Interestingly, our president tried to retract his presentation,
apparently not to hurt “almighty” America. It was a tragic about-face
for our president. That singular climb-down on a well stated fact
further weakened Nigeria’s position, thereby playing into America’s
strategic objective of having a weak Nigeria bogged down in internal
security challenges. Oh, yes - a weak Nigeria will be unable to mobilise
Africa to speak with one voice to challenge America’s foray into the
continent. America is not going to sell strategic weapons to Nigeria to
help it defeat Boko Haram. Nigeria, Africa’s largest economy, cannot
project power on the world stage with a pathetically weak military and a
corruption-riddled way of life. For the umpteenth time, I repeat:
redemption lies within not in America.
America and the United Kingdom didn’t achieve greatness by going cap in
hand begging other nations for help. Germany and Japan rose to
superpower status once again, awash with economic prosperity from the
ashes of defeat in World War II. Brazil, Malaysia, Taiwan and Singapore
are doing extremely well because their leaders are dreamers with
visions, and doers who have lifted their societies high among nations.
But here, we have treasury-looters whose only motivation for seeking
power is self-enrichment at the expense of the collective.

It is instructive that Buhari is only now calling on our military
chiefs to draw a plan for the local manufacture of weapons after America
and its allies rebuffed his request to buy arms from them.

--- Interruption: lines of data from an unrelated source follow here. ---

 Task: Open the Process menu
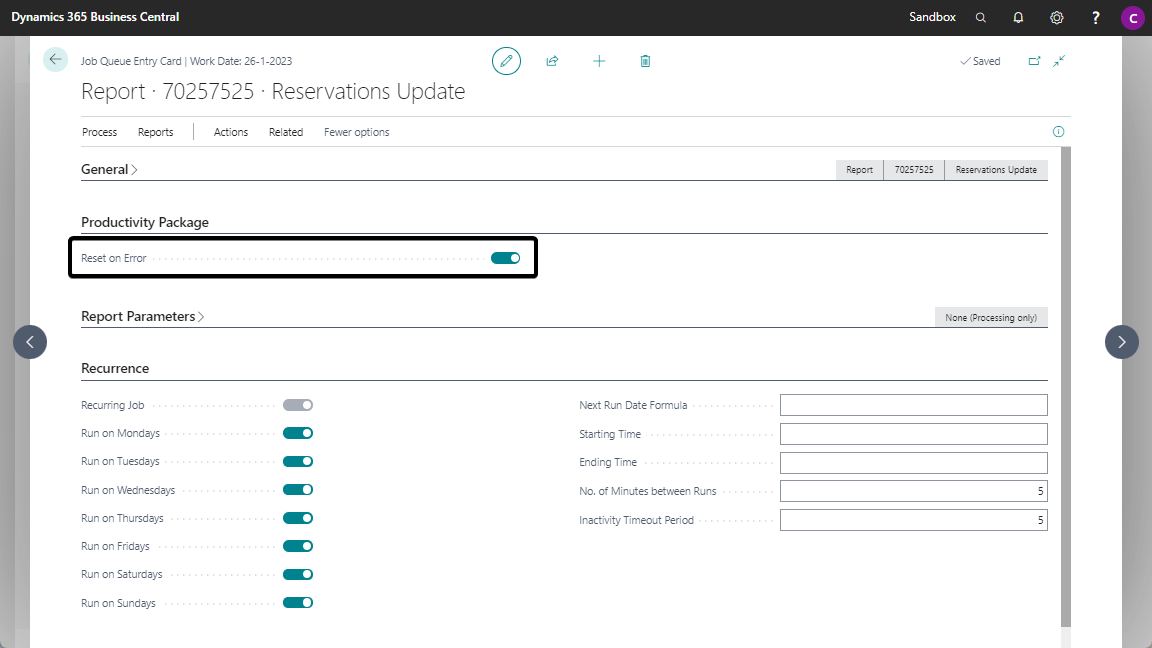tap(99, 132)
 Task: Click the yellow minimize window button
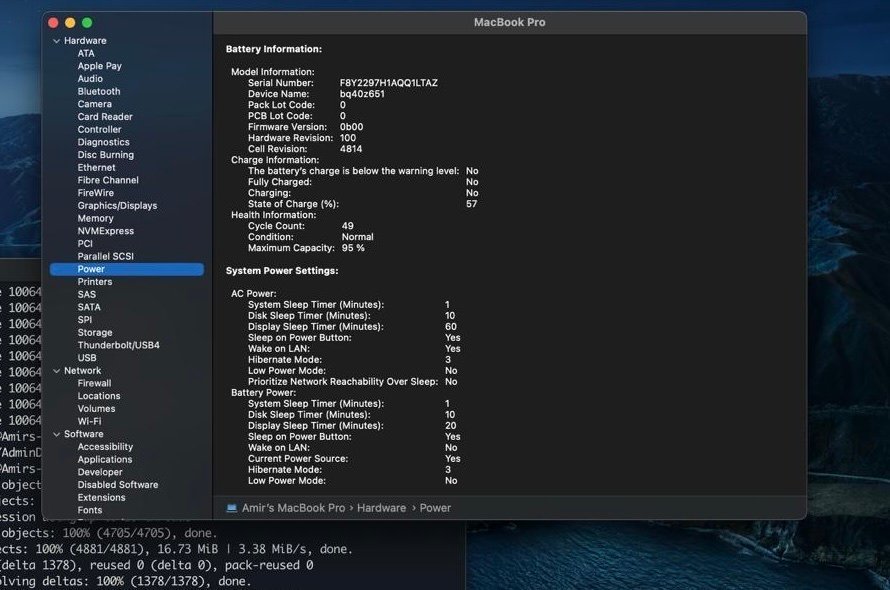tap(70, 22)
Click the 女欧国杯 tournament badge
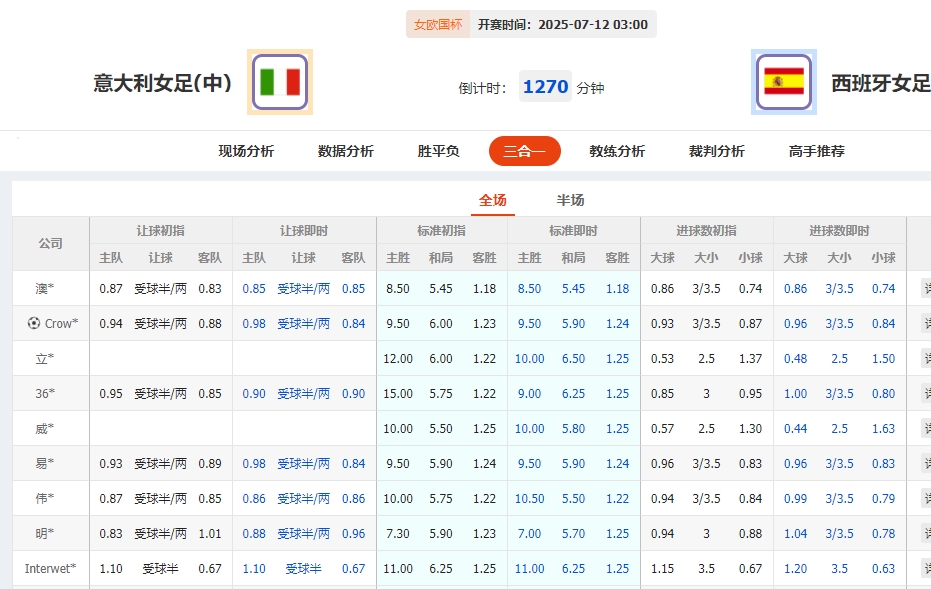This screenshot has width=931, height=589. tap(437, 22)
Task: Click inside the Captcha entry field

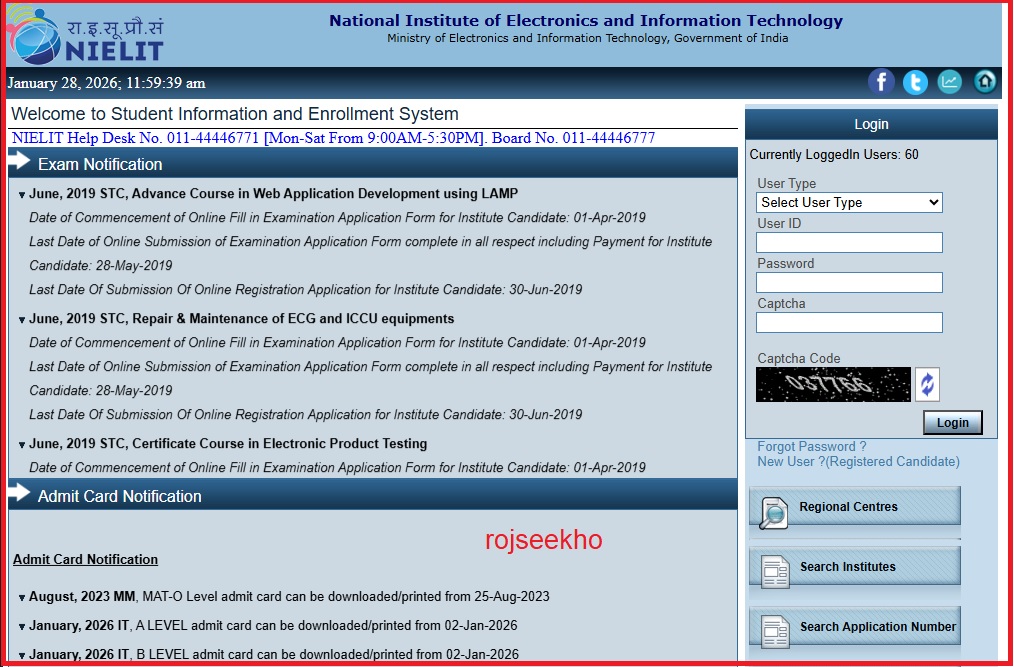Action: (x=848, y=322)
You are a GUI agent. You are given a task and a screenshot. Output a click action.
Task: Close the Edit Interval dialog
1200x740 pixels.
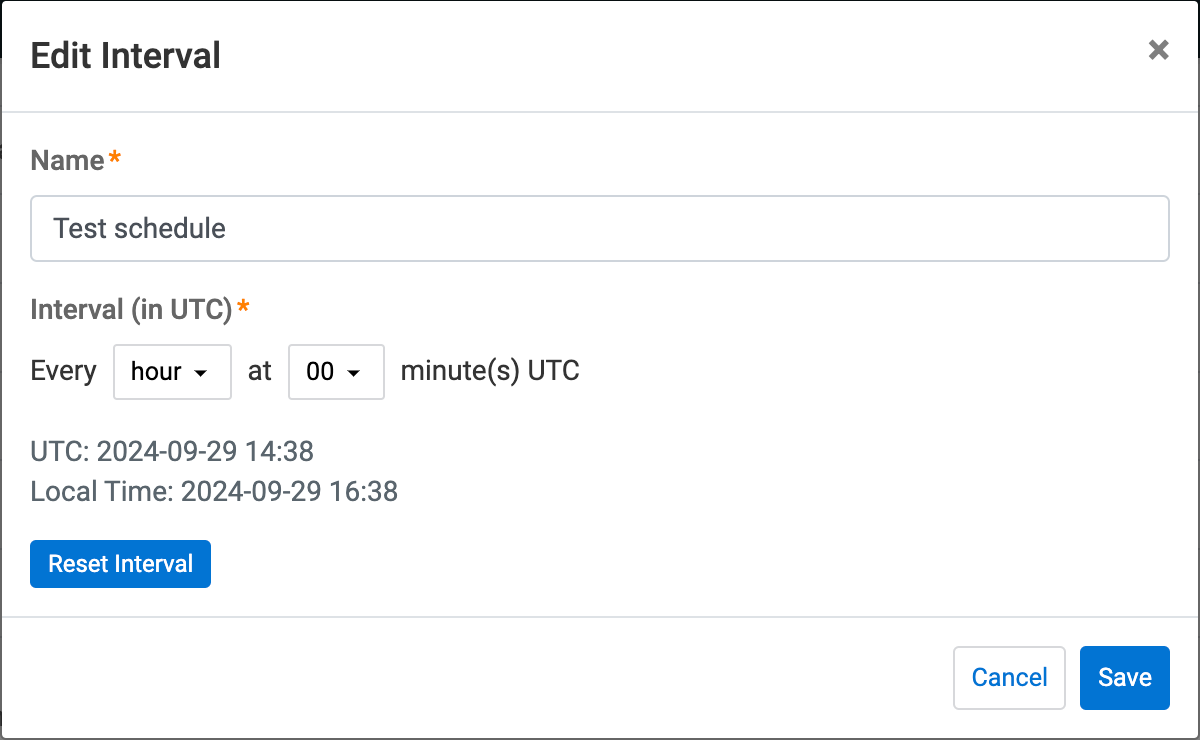pos(1158,50)
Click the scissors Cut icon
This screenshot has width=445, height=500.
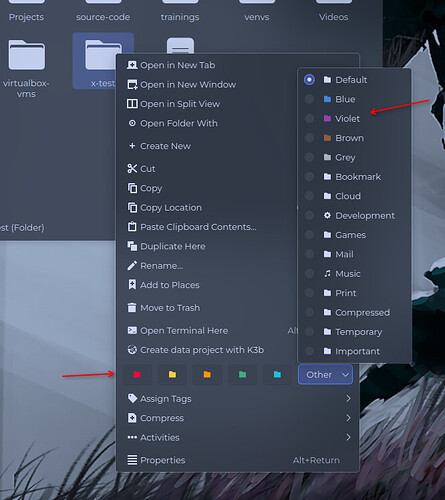132,169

This should
have been his first act from day one of taking office. But it is
soothing that he is finally looking inwards.
It is a pity that Nigeria, once a country that held great promise, has
sadly become a beggarly nation wallowing in self-pity.  Our visionless
leaders over the years have brought the country so low - that it is now a
shadow of its once glorious and confident self; a nation begging for
mercy and help from a reluctant superpower and its allies. Our president
goes about with a wish list begging the West for weapons – first was to
the G7 nations. And what did they tell him? They just tossed him around
with the false promise to look into it. Who does not know that, that is
just a diplomatic way of saying no?
It was Khali Gibran, a Lebanese-American, who wrote the poem, “Pity the
Nation” in 1984. It is a poem that tells the story of Nigeria so
perfectly that you would think he had Nigeria in mind when he wrote it
nearly 30 years ago. It goes thus:  “Pity the nation that is full of
beliefs, and empty of religion.
“Pity the nation that wears a cloth it does not weave, eats a bread it
does not harvest, and drinks a wine that flows not from its own
wine-press.
“Pity the nation that acclaims the bully as hero, and that deems the
glittering conqueror bountiful. Pity a nation that despises a passion in
its dream, yet submits in its awakening.
“Pity the nation that raises not its voice save when it walks in a
funeral, boasts not except among in its ruins, and will rebel not save
when its neck is laid between the sword and the block. Pity the nation
whose statesman is a fox, whose philosopher is a juggler, and whose art
is the art of patching and mimicking.
“Pity the nation that welcomes its new ruler with trumpeting, and
farewells him with hooting, only to welcome another with trumpeting
again. Pity the nation whose sages are dumb with years and whose strong
men are yet in the cradle. Pity the nation divided into fragments, each
fragment deeming itself a nation.” Need I say more?